Adams Lake Band Coun. Shelley Witzky, MC for the grand opening celebrations of the Chief Atahm High School & Language Centre, shares a laugh while behind her, school principal Rob Matthew discusses organizational details. (Martha Wickett/Salmon Arm Observer)

Chief Atahm immersion school celebrates milestone expansion to Grade 10

New building to also provide language centre for creating Secwepemc learning resources

A day of celebration Thursday marked a giant step in the road to resurgence and strength for the Secwepemc language and culture.

Leaders, teachers, students, elders, children and media came from near and far Aug. 13 to celebrate with the Adams Lake band the grand opening of the Chief Atahm High School & Language Centre.

It was a day of excitement for those who have worked so hard for so many years to preserve the connection to language and land.

The parent-driven Chief Atahm School has been operating as an immersion school for about 30 years, beginning with nursery age up to Grade 7 with some Grade 8 and 9 students.
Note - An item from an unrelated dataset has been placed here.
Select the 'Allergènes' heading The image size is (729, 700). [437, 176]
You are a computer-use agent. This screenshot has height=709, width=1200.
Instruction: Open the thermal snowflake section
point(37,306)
Principal Robert Matthew explained the new building will allow an expansion to include students up to Grade 10 as well as a language centre. The centre will house the people and technology working on curriculum development, which the school has been doing itself since the beginning.

Read more: School expansion will contribute to survival of Secwepemc language, tradition

Read more: School adds strategies to fight extinction of Secwepemc language

Read more: Chief Atahm School launches Secwepemc language game series

Read more: 2016 – Funding for Chief Atahm School

Secwepemc history, language and culture guide the curriculum. Elders, parents and teachers work together.

It’s hoped that grades 11 and 12 will be offered in the near future.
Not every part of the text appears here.